[Opening Information section]
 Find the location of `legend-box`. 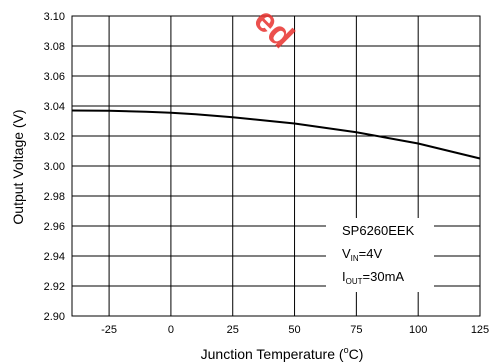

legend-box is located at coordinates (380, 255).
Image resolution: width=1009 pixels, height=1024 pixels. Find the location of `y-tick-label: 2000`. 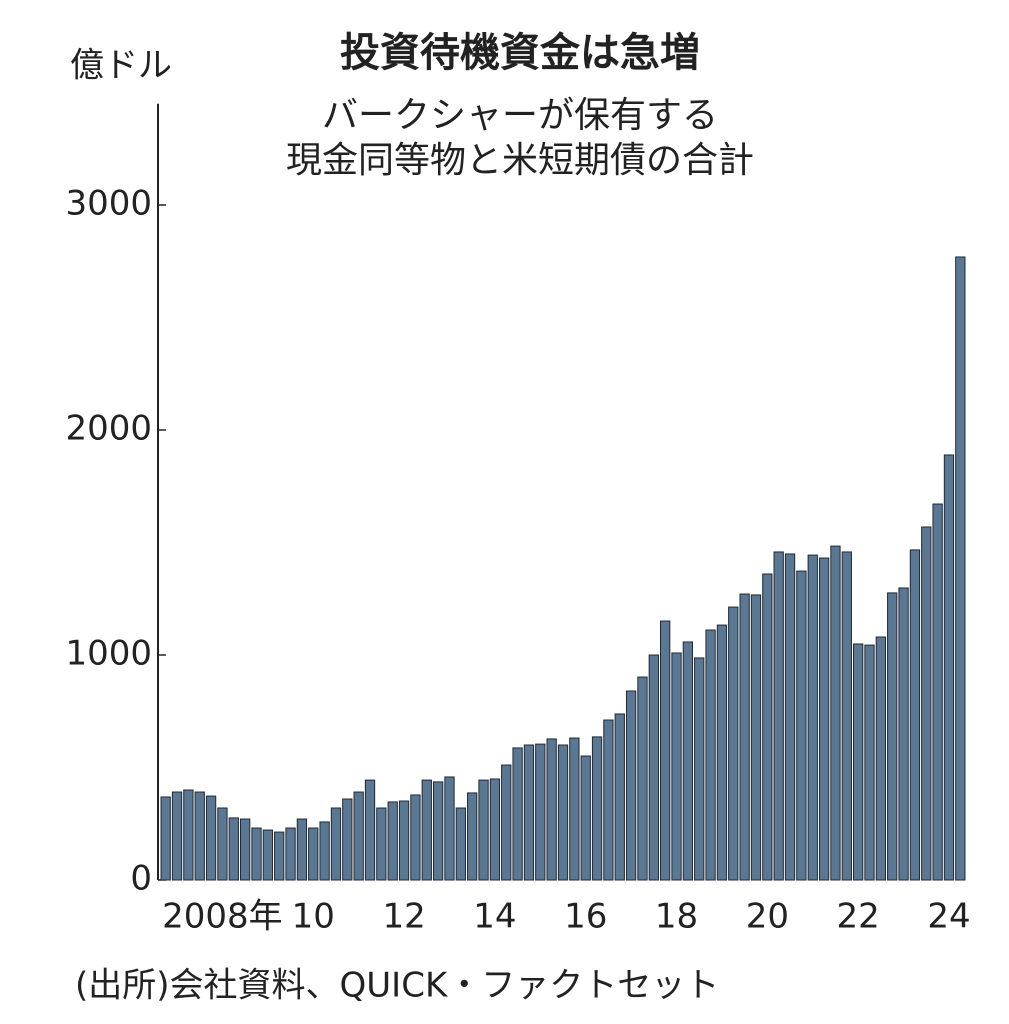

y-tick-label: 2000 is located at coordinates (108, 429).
[Closing Information section]
[Opening Information section]
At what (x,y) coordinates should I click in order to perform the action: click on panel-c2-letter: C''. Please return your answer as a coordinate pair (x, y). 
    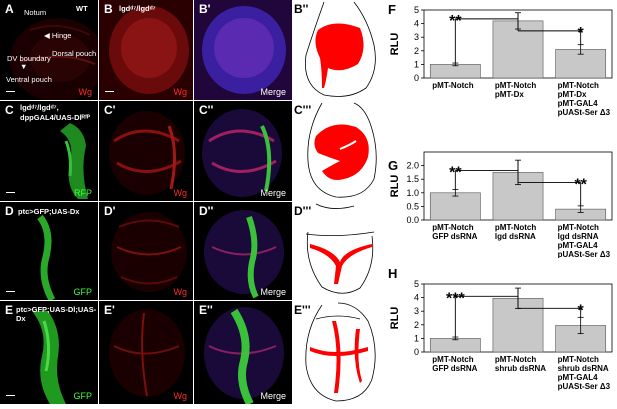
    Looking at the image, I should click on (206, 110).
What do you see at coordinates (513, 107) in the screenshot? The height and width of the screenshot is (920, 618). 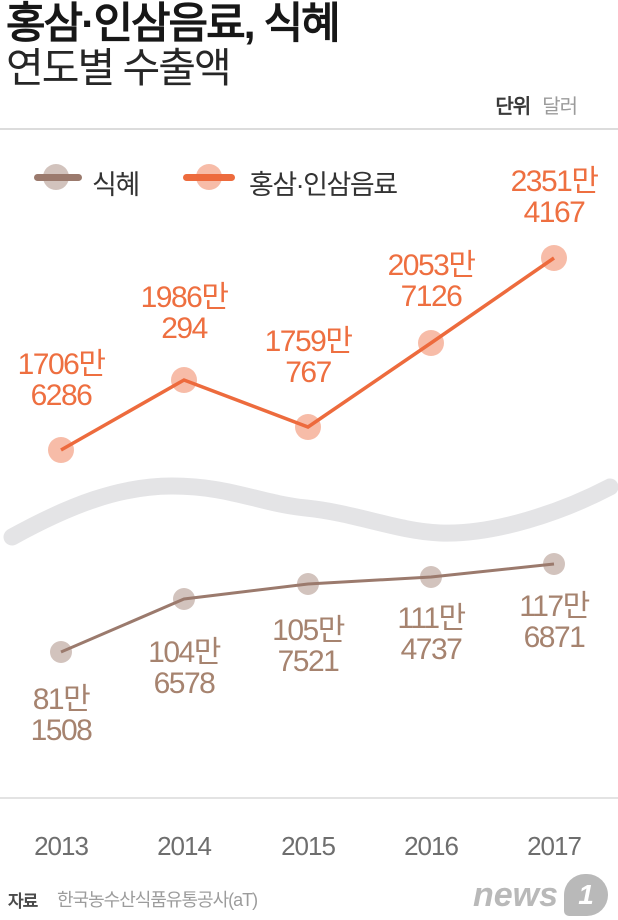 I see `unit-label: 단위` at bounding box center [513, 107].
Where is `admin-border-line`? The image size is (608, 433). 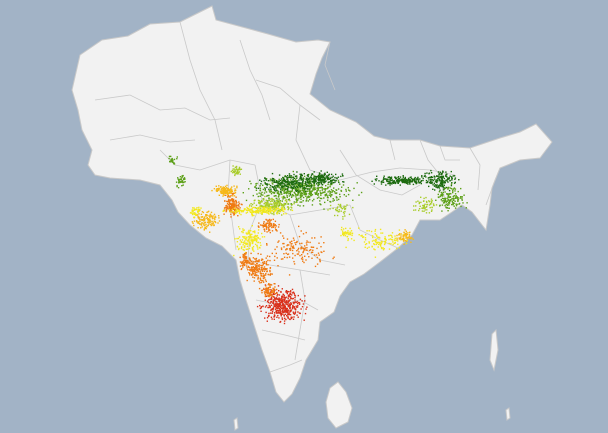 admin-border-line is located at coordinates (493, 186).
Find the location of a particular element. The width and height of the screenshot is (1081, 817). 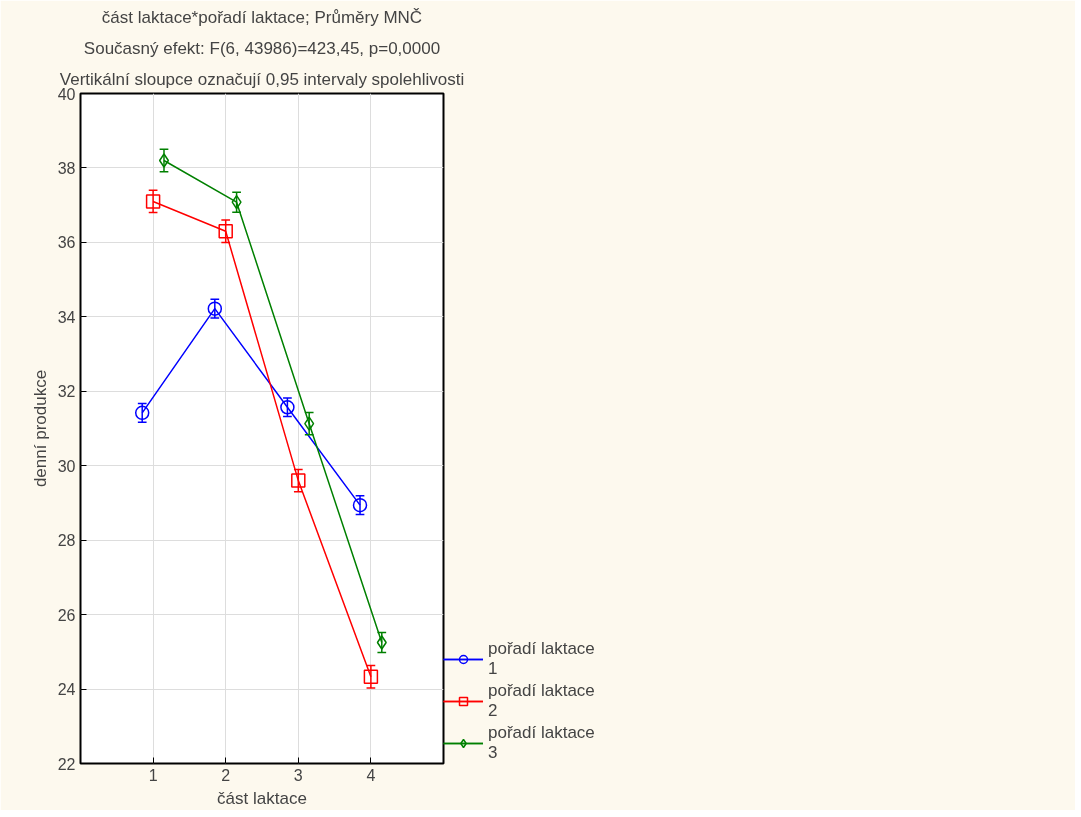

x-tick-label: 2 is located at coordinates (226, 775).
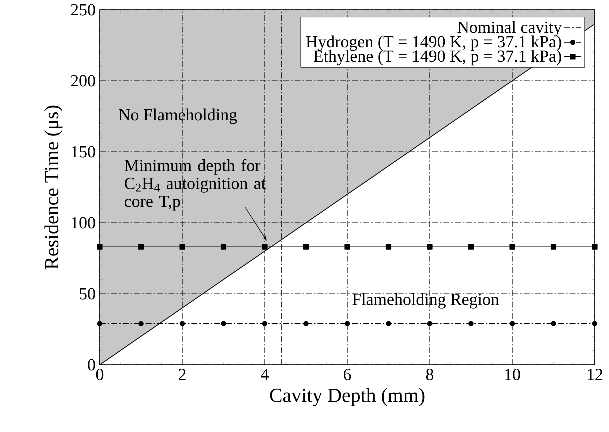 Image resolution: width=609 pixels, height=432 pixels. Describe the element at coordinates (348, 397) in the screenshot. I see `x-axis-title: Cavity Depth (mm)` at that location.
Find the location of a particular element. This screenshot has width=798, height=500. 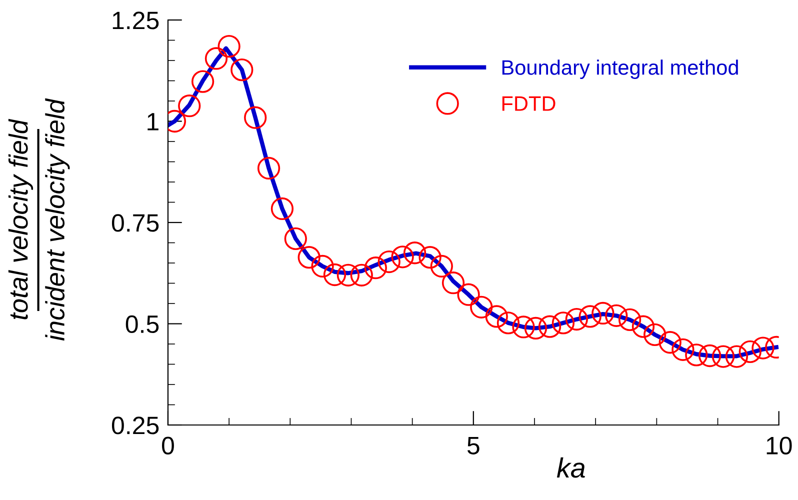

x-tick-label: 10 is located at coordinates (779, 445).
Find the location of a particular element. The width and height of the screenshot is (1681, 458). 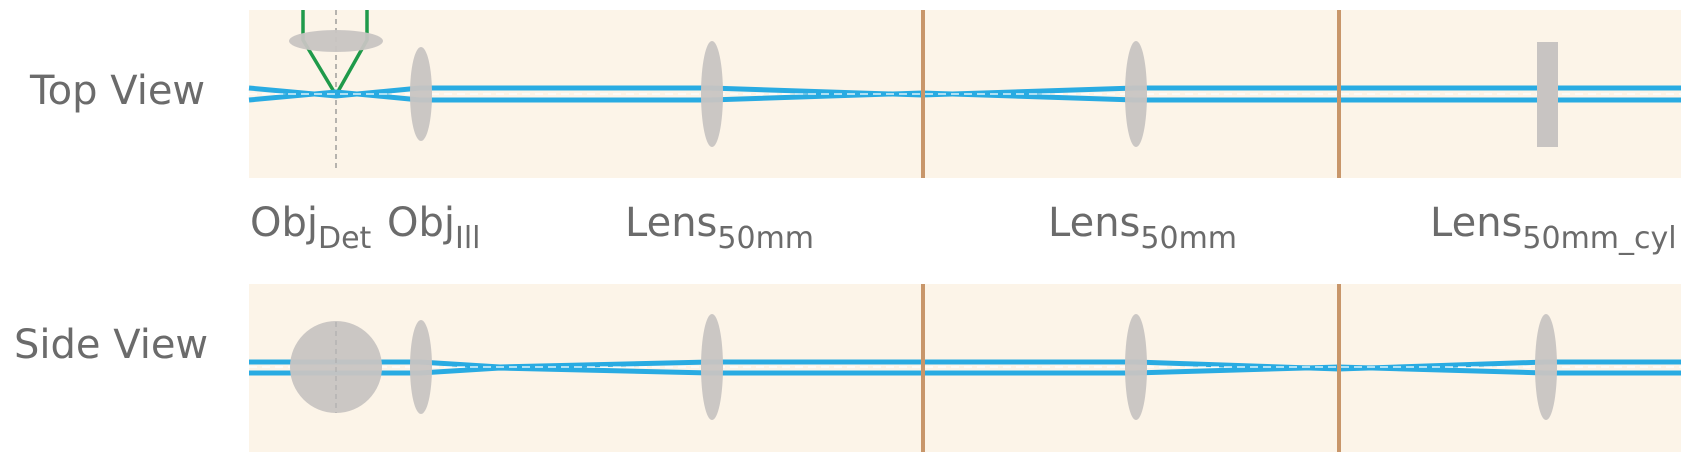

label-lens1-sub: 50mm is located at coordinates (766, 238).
[Closing Information section]
[Opening Information section]
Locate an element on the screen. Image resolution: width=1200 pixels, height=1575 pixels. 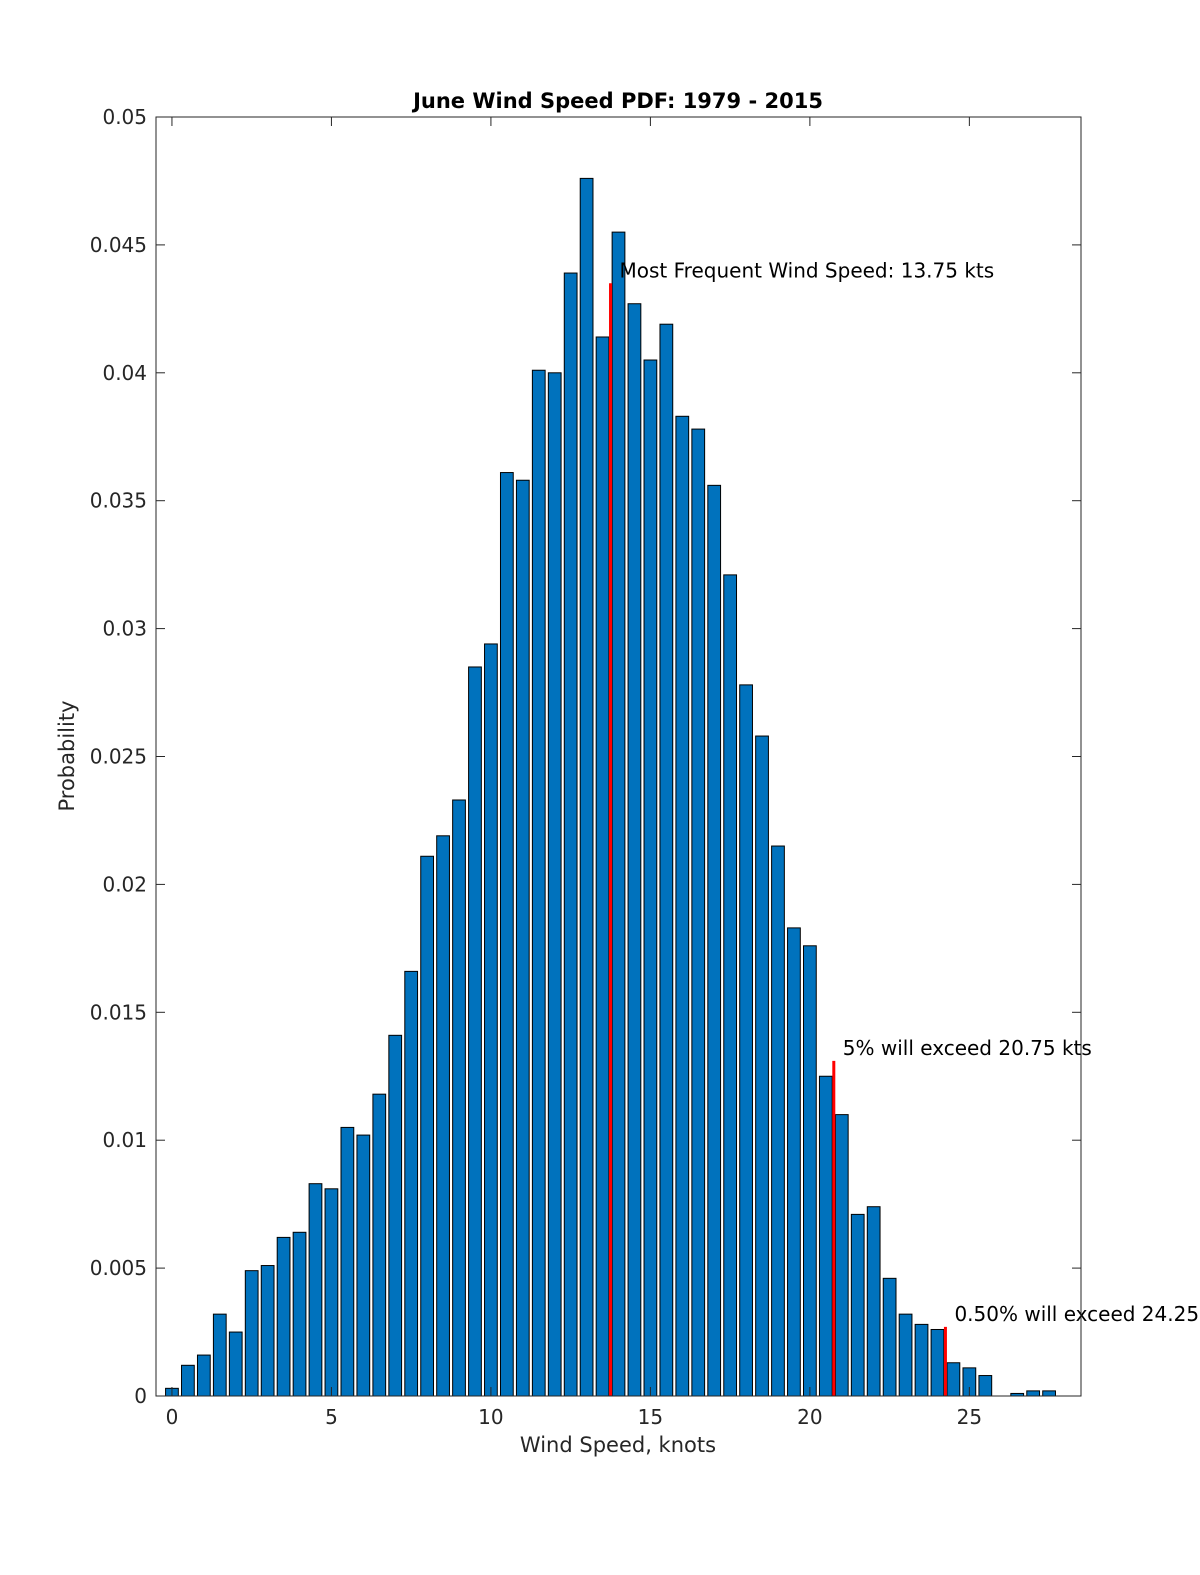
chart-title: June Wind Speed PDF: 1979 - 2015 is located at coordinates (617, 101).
[Closing Information section]
• [What you should do] Print the rows that start at the line containing "is (1081, 817)." and end after the line containing "x-tick-label: 2 is", copying them unchanged and leaving out the pictures.

• [Task output]
Find the location of a particular element. The width and height of the screenshot is (1081, 817). 

x-tick-label: 2 is located at coordinates (226, 775).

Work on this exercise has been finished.